I don’t really know how to process this. I don’t know what the point of this is, or what God is doing.
I was already learning so much! In June, God started working on the most wounded places of my heart, places that I thought he’d already healed, but that were still bleeding. So he’s been teaching me that he is good, that he is my loving Father, that he cares about me, that he knows me, that he loves me. I know all of these things about God, but I don’t believe them. What I believe is that God only does things in my life so that he will get glory and so that I will learn the lessons that I fail to teach myself. I think he does these things with no real regard or care for me. I believe that God doesn’t really know me. I believe that God doesn’t really love me, or comfort me, or sit with me when I cry. But he’s been gently removing the layers of protection I’ve build around my wounds, so that he can heal them. I knew that the Blueberry was part of that healing.
And then the Blueberry left, and I found myself bewildered. I don’t understand what this means about who God is. I don’t know how to believe that God is loving in this. I don’t know how to believe that he cares about me or the Blueberry. Why would he let us get pregnant immediately after getting to Germany and then take it away only two weeks after we found out? We told our families we were pregnant on Sunday, September 5th; we told them about the miscarriage only one week later. What is the purpose in that? It just seems like cruelty.
But I’m trying to hold on to what I hope is true. God is love. God is good. God cares for me. He cares for the Blueberry. He is holding the Blueberry while we cannot. He did not cause this, but will bring good from it. He loves me in this, and holds me while I cry. He hurts when I hurt.
....
◆ Work task 1:
Answer these questions from the reflection on faith and the miscarriage:
(a) In what month did God start working on the most wounded places of the writer's heart?
(b) On what date did the writer tell their families about the pregnancy?
(c) How long after that did they tell their families about the miscarriage?
◆ Work task 2:
Carry the reflection on faith and the miscarriage forward, beginning after its final sentence, "He hurts when I hurt."

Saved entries
....
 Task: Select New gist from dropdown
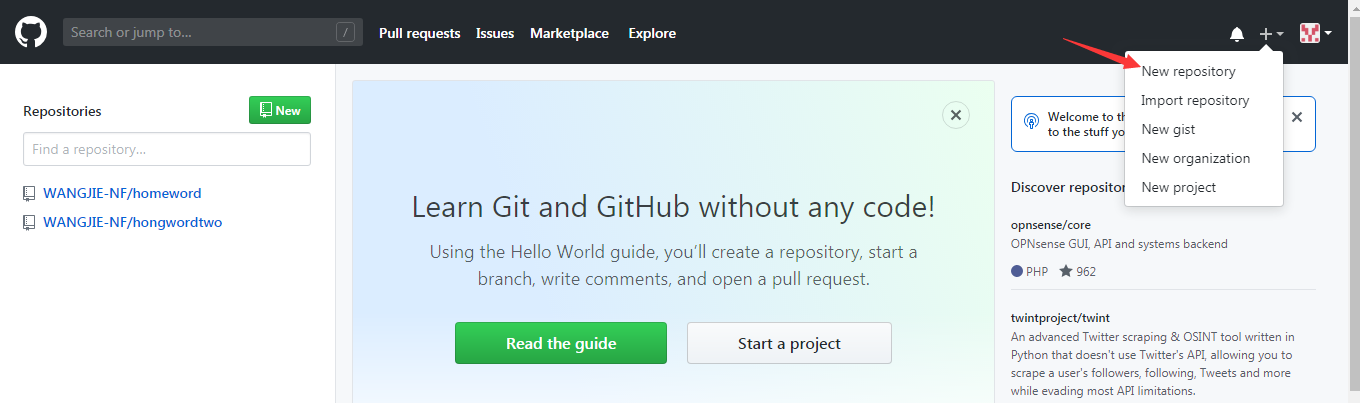tap(1168, 129)
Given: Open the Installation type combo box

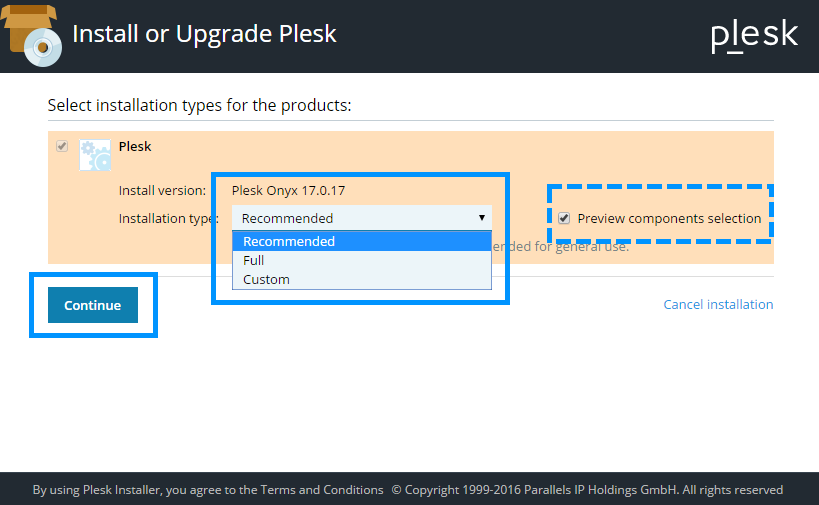Looking at the screenshot, I should coord(361,218).
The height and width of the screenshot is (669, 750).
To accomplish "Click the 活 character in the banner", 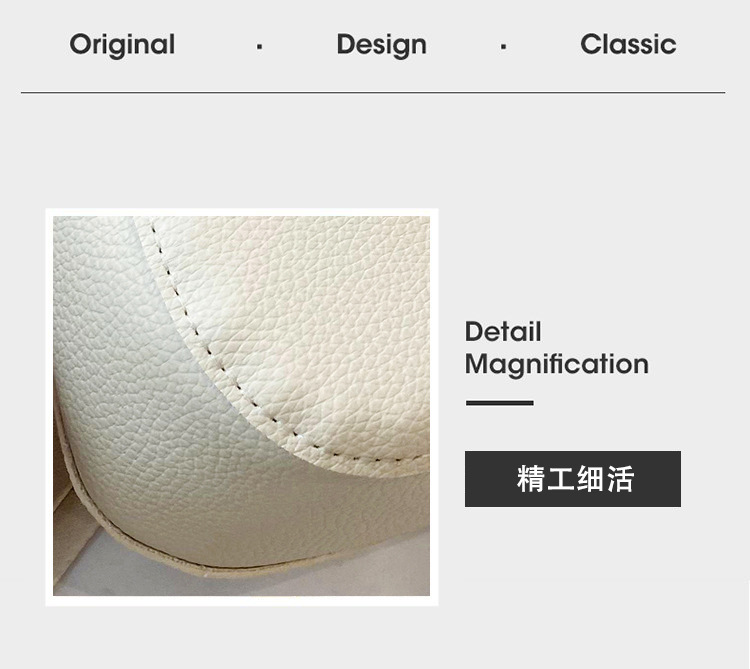I will click(x=621, y=478).
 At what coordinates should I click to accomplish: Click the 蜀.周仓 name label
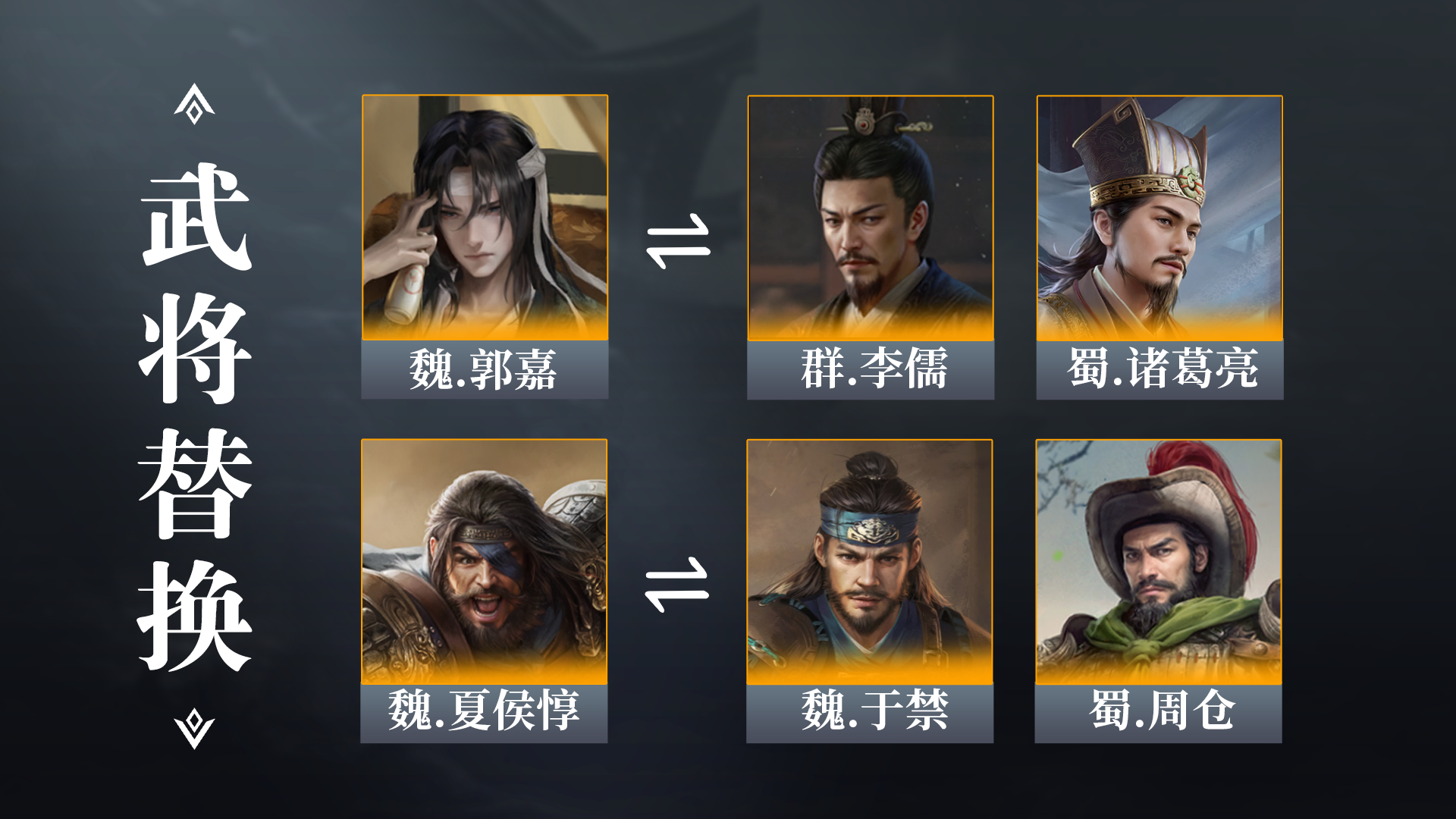pos(1159,714)
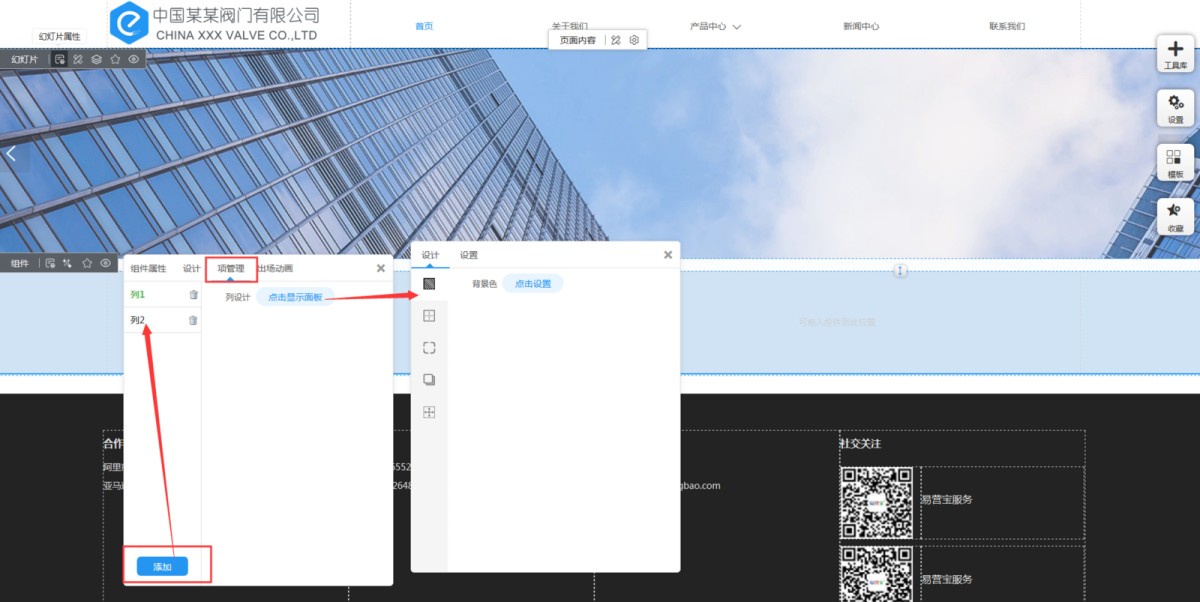The width and height of the screenshot is (1200, 602).
Task: Open the 收藏 favorites star button
Action: (1175, 216)
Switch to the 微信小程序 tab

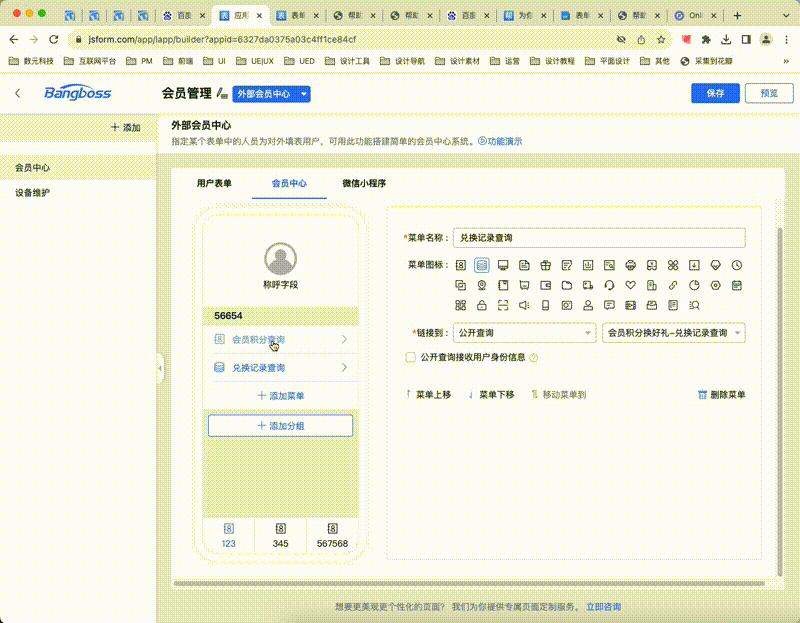click(x=364, y=184)
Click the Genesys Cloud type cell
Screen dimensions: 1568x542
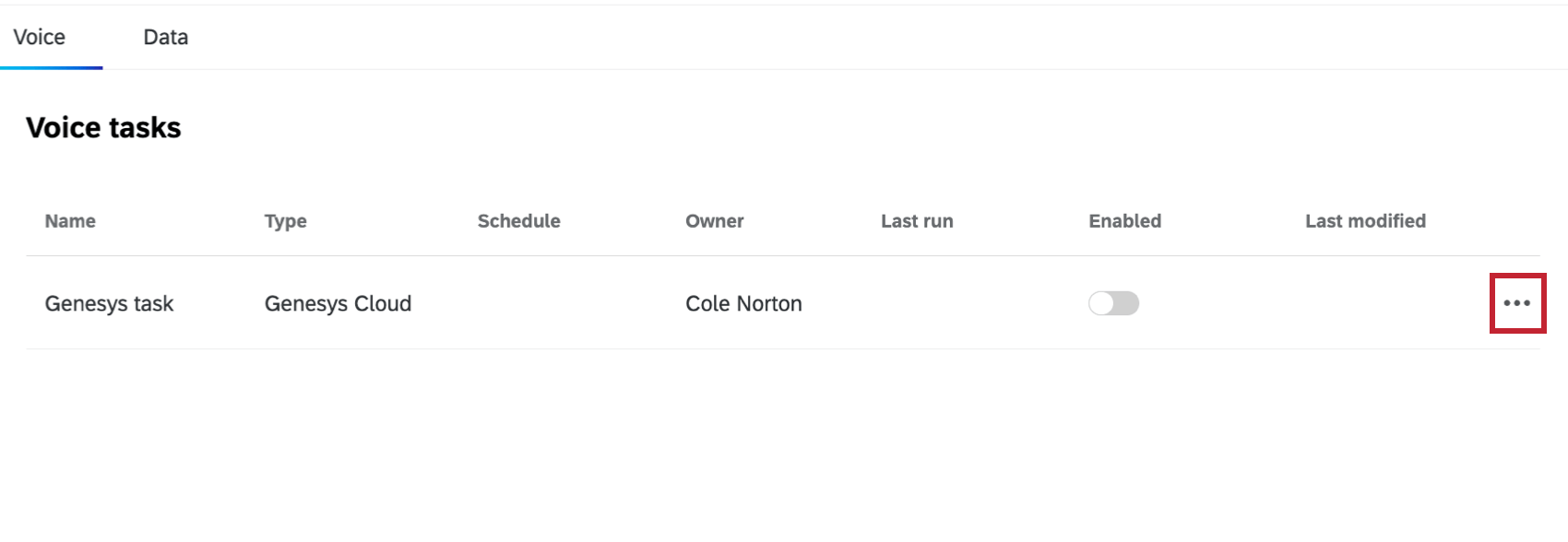point(338,303)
....
◆ Answer box 1:
(a) June
(b) Sunday, September 5th
(c) Only one week later

◆ Answer box 2:
This has brought me to the edge of myself. I wrote this in an email to a friend, “Maybe that’s why he did it now, because he knew this would bring me to the brink of myself, where I have nothing left and am totally shattered. I feel so needy; I don’t like it. I have nothing.”
I am heartbroken. I am confused. I am shattered. I am empty. I don’t know if I’m angry, perhaps I feel forsaken. But I’m believing that God is present and is big enough to hold this weight of sorrow. I’m clinging to the hope that He will save me from these waters, which have come up to my neck. And when he does, I will let him hold me, and I will rest in him, and I will call him my Papa. Because he loves me even more than I loved the Blueberry, who I had yet to even meet.
The day before my surgery, I asked God to give me a sunrise. God gives thunder to one of my friends as a sign of his love for her. I’ve been trying to believe that He would do that for me to. So I asked him for a sunrise, because I’ve always loved them. I stared at the sky the whole way to the hospital; it was a normal sky—blue with white clouds. I had just decided that he wouldn’t give me one, but we rounded a corner, and there it was. Pink marble resting on the hills of the Black Forest.
That morning, I wrote Psalm 32:7 on a note card and kept it in my pocket. “You are a hiding place for me; you preserve me from trouble; you surround me with shouts of deliverance.” Though I may not be able to hear it yet, he is shouting deliverance around me. He is roaring at the darkness and scattering it. Soon I will be able to hear my Papa coming for me.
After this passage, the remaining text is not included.